Publication ethics and malpractice standards

Salus Journal condemns all forms of research misconduct, including plagiarism, distortion/misattribution or fabrication of evidence, and disclsures which are unethical or illegal. We abide by CSU’s Research Policy.

We further adhere to the COPE COPE Code of Conduct and Best Practice Guidelines for Journal Editors and the Code of Conduct for Journal Publishers.

In responding to possible publication misconduct or inappropriate behaviour, the Advisory Board expects all editors to:

  • Deal with all such cases promptly, politely, fairly, but assertively;
  • Be cognizant of the requirements of due possess when dealing with suspected cases;
  • Pursue suspect misconduct in both published and unpublished (submitted) papers;
  • Assist the Editor-in-Chief conduct a balanced inquiry into the issue with the view to resolve the matter; and
  • Where a case of significant inaccuracy, data error/oversight, or publication misconduct/misrepresentation, plagiarism, factual distortion, or similar, is discovered in a published paper, work with the Editor-in-Chief to publish a correction, retraction, apology, or some other form of redress.

Ethical Publication Guidelines

Salus Journal is committed to maintaining best practice in publishing ethics.  Before submitting your manuscript for review, please read the journal’s ethical guidelines for submissions.  By submitting your article you agree that your manuscript adheres to these standards.

The journal is dedicated to publishing research that is accurate and trustworthy, and follows the guidelines below.
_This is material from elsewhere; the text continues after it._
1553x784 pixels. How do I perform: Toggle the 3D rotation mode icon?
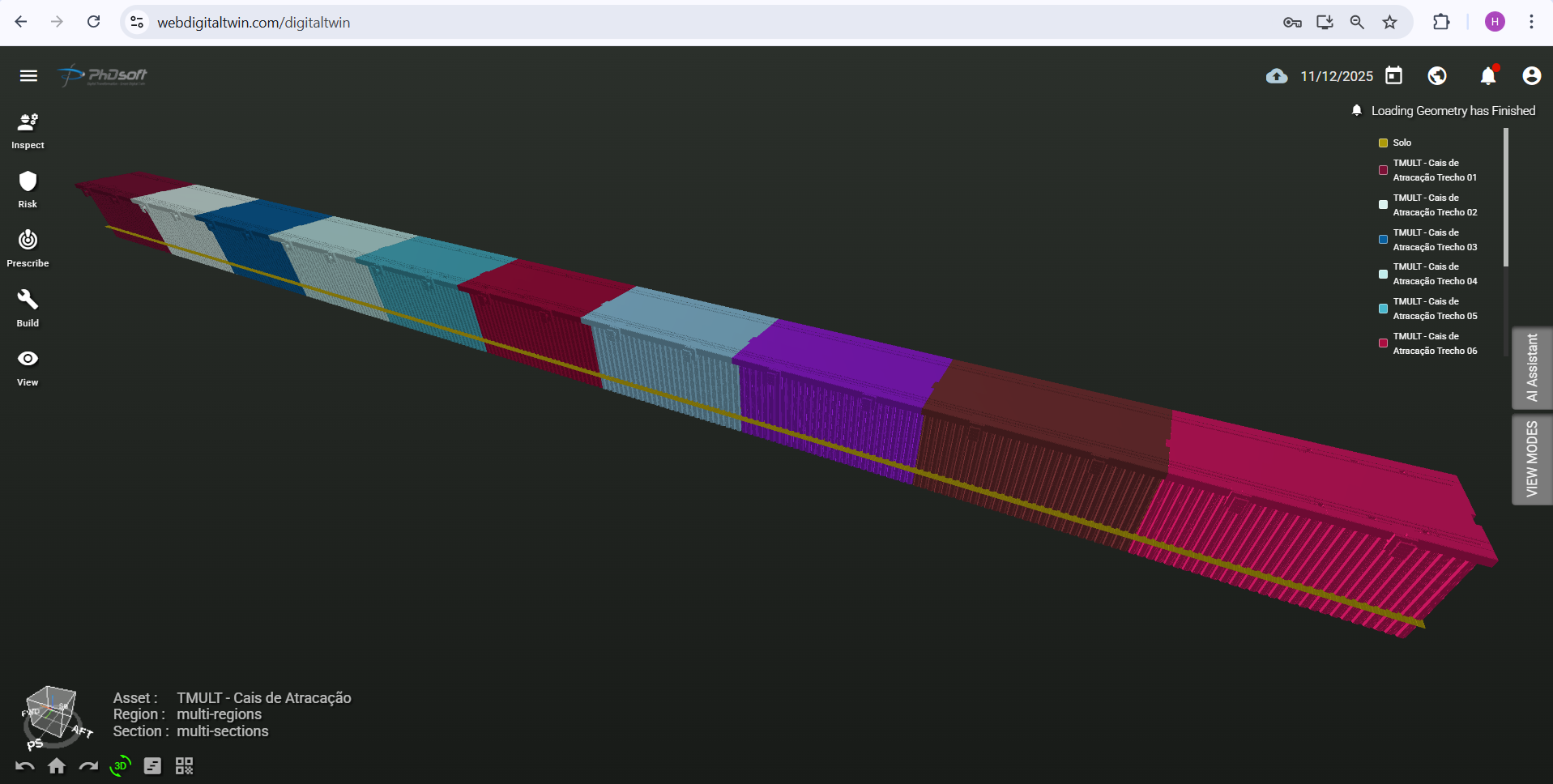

It seeks to:

  • Uphold high scholarly standards and free scholarly inquiry;
  • Be objective, transparent and fair in their dealings with authors;
  • Consider all submissions on scholarly merit; and
  • Reject any identified commercial influence or conflict of interest.

Editorial responsibilities

The Advisory Board expects the members of the Journal’s Editorial Board to:

  • Alert the Editor-in-Chief to any real or perceived conflicts of interest they may have with the authors, the area of research, or research funding source of the manuscript under review;
  • Blind review manuscripts so that the quality of the papers under review are of publishable quality;
  • Review manuscripts in the shortest possible time;
  • Recommend to the Editor-in-Chief their reasons and/or conditions for why a manuscript should be accepted or rejected;
  • Draw to the attention of the authors relevant published work if it has not been cited;
  • Maintain confidentiality of manuscripts while reviewing;
  • Maintain a professional standard of conduct while reviewing submissions;
  • Present objective judgments by making clear statements that are supported by an objective argument and references as necessary;
  • Destroy all copies of manuscripts once the reviewer’s report is filed with the Editor-in-Chief; and
  • Draw to the attention of the Editor-in-Chief any content that might be considered plagiarism, or where data might appear to be contrived or inappropriately manipulated.

Author responsibilities

The Advisory Board expects authors to:

  • Certify that their manuscript has not been submitted for consideration in another journal at the same time—i.e. no simultaneous submissions;
  • Certify that permission has been obtained for use of any copyrighted material from other sources, which includes the Web;
  • Certify that if other scholar’s works are used that correct referencing is used to avoid any suggestion of plagiarism;
  • Certify that the work they have submitted for review is their work and that no “ghost-writing” has been involved;
  • Make known to the Editor-in-Chief any real or perceived conflicts of interest that might be inherent in the study, or from the sponsors of the research, or from  political interests;
  • Acknowledge in the text and cite publication sources if portions of author’s manuscript contents have been published before;
  • Understand that the peer reviewers will remain anonymous;
  • Certify the accuracy of the data and be willing to provide access to these data for verification purposes should a reviewer make a reasonable request; and
  • Advise the Editor-in-Chief if a substantial inaccuracy has been detected once the paper is published and to work with the Editor-in-Chief to rectify such an error through the publication of, for instance, clarification, an erratum, addendum, apology, or a retraction of the paper.

Editorial independence

The Editors-in-Chief assess submissions exclusively on the basis of academic merit and relevance to the journals scope. They reserve the right to reject submissions that do not meet the required standards and relevance. Decisions to publish are not influenced by government policies or agencies. The Editors-in-Chief have full authority over the editorial content and the publication of that content.

Conflict of Interest

Editors and the editorial board will not use unpublished information contained in a submission for their own research purposes. Privileged information received by the Editors-in-Chief obtained as a result of journal management processes will remain confidential. Peer reviewers are expected to disclose conflicts of interest and recuse themselves from peer reviewing activities related to that conflict.